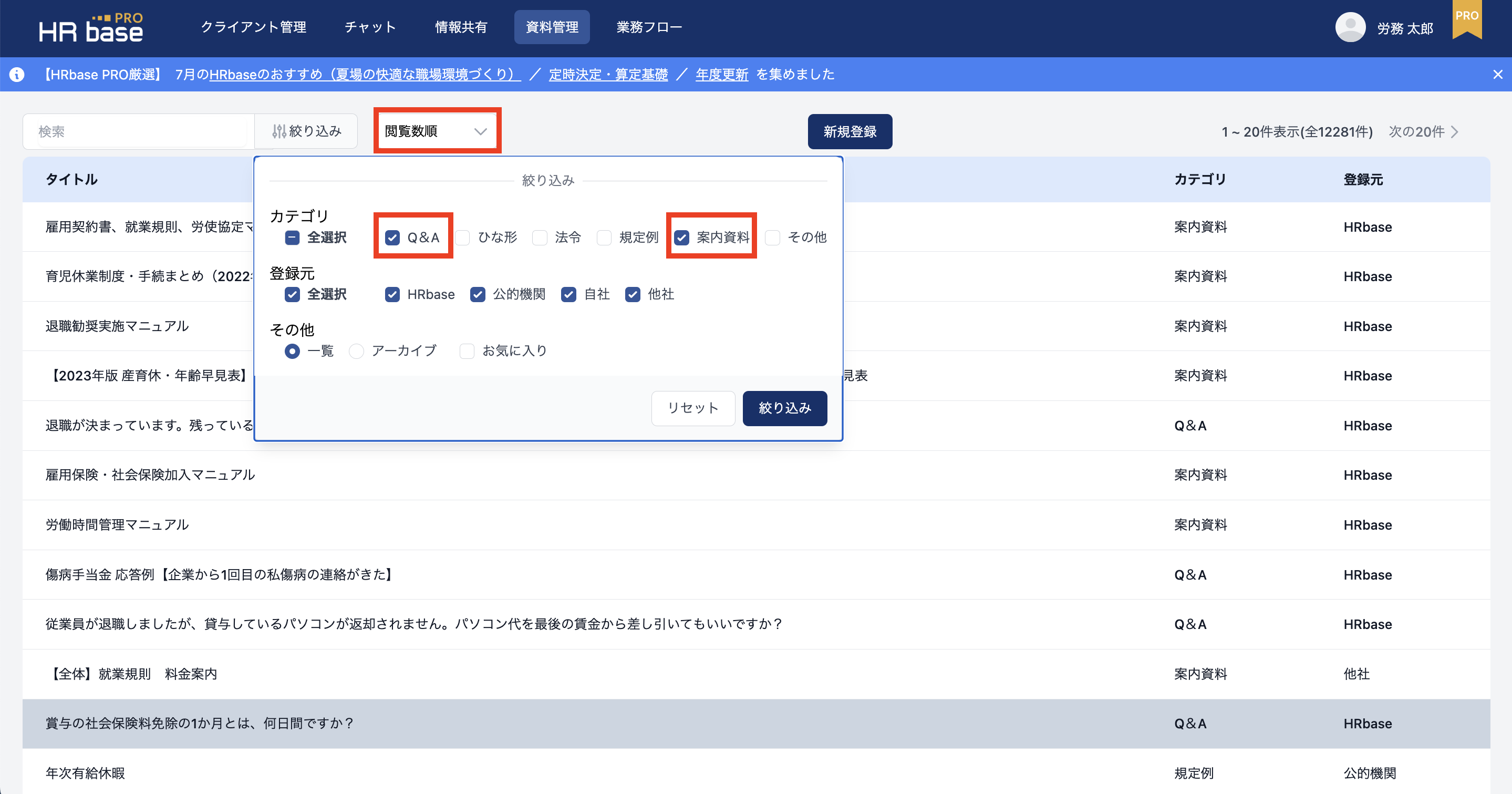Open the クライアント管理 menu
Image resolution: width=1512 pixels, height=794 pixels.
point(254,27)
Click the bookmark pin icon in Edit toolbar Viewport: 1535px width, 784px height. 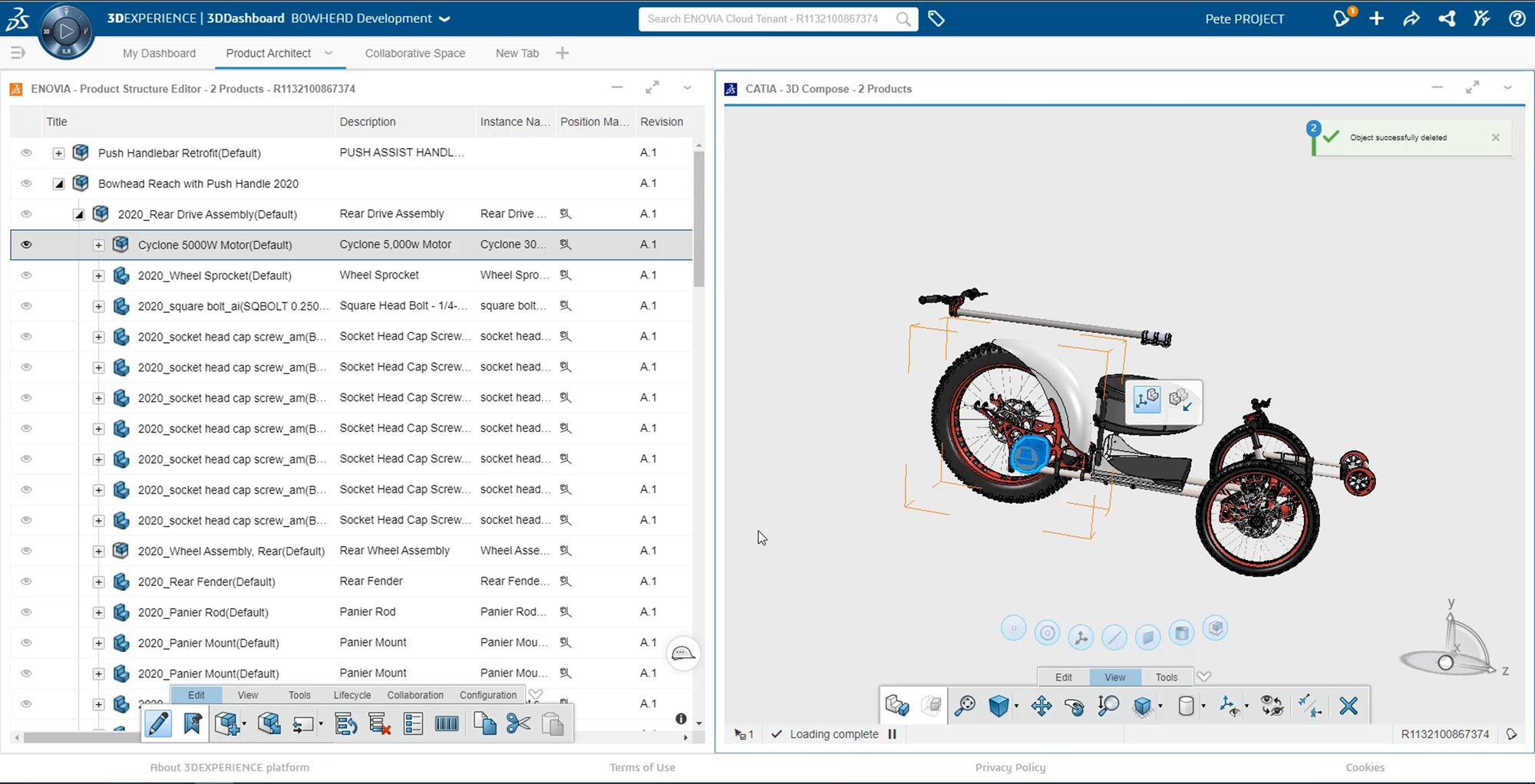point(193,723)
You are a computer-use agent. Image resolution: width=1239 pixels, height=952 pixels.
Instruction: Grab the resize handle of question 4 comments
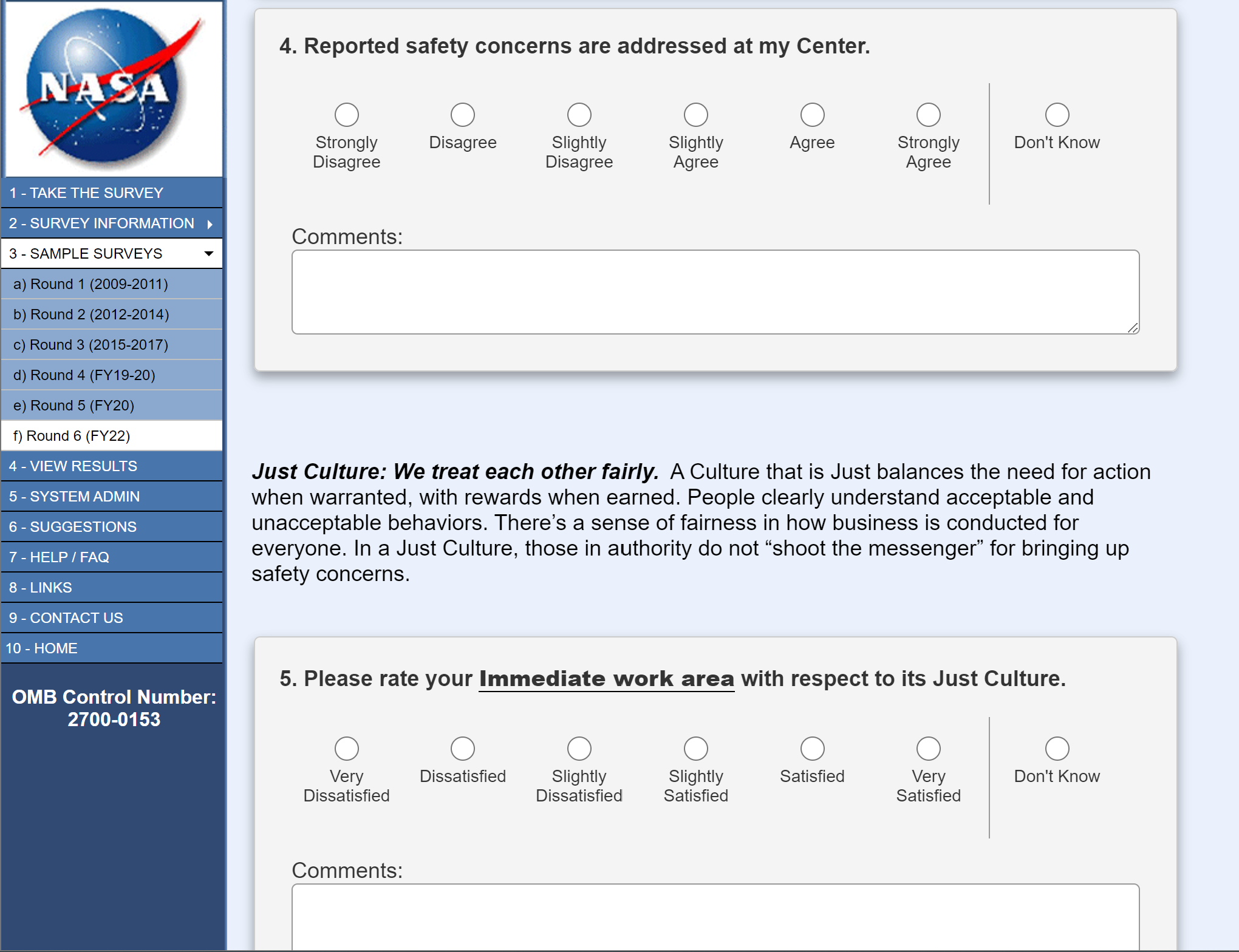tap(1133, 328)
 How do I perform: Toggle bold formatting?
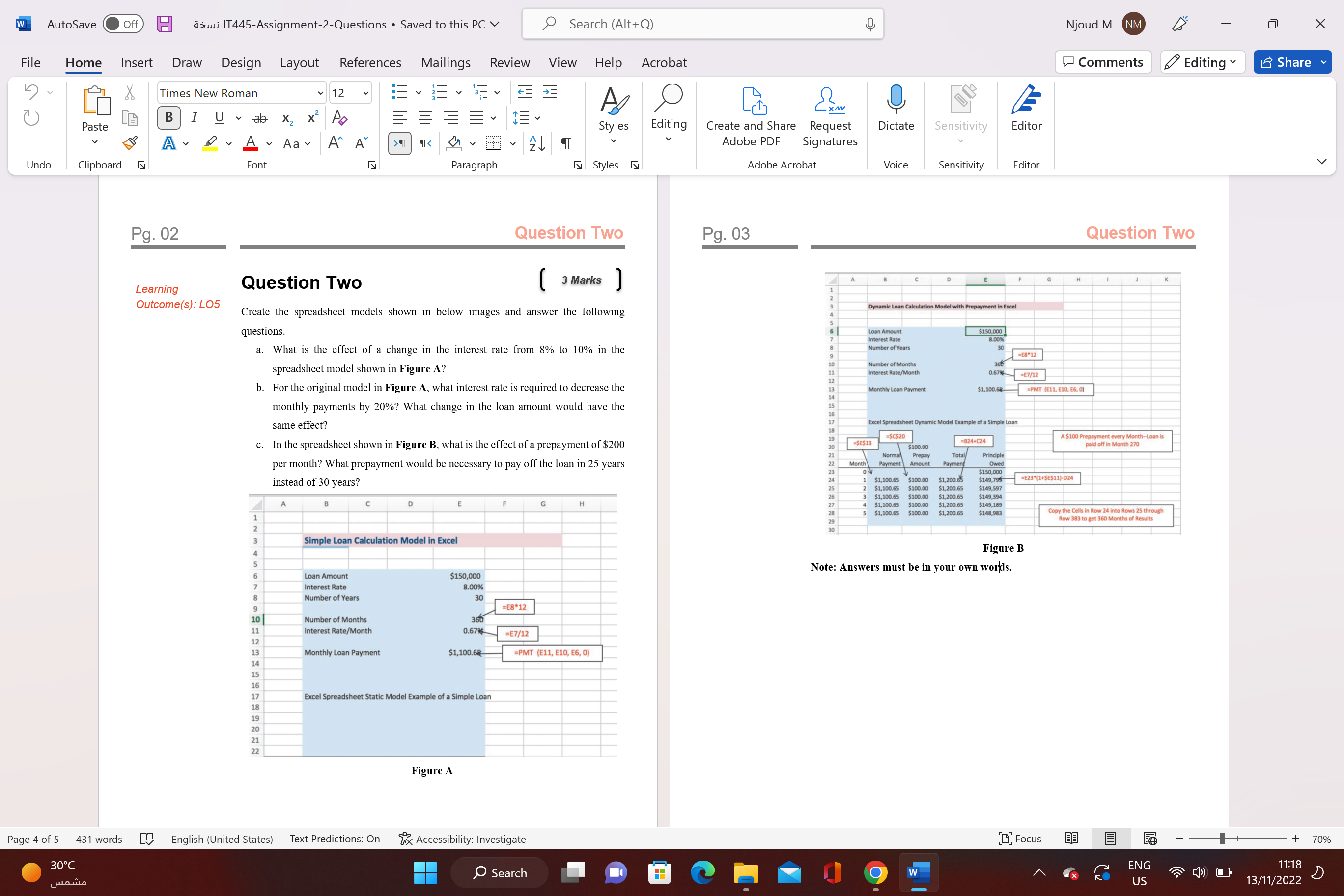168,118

————

**Activity:** Reproduce the lines from the one with "Instruction: Grab the" through the end of the data, keeping both end lines, adding nothing, and dropping any pictures.

**Written answer:**
Instruction: Grab the resize handle of question 4 comments
tap(1133, 328)
 How do I perform: Toggle bold formatting?
168,118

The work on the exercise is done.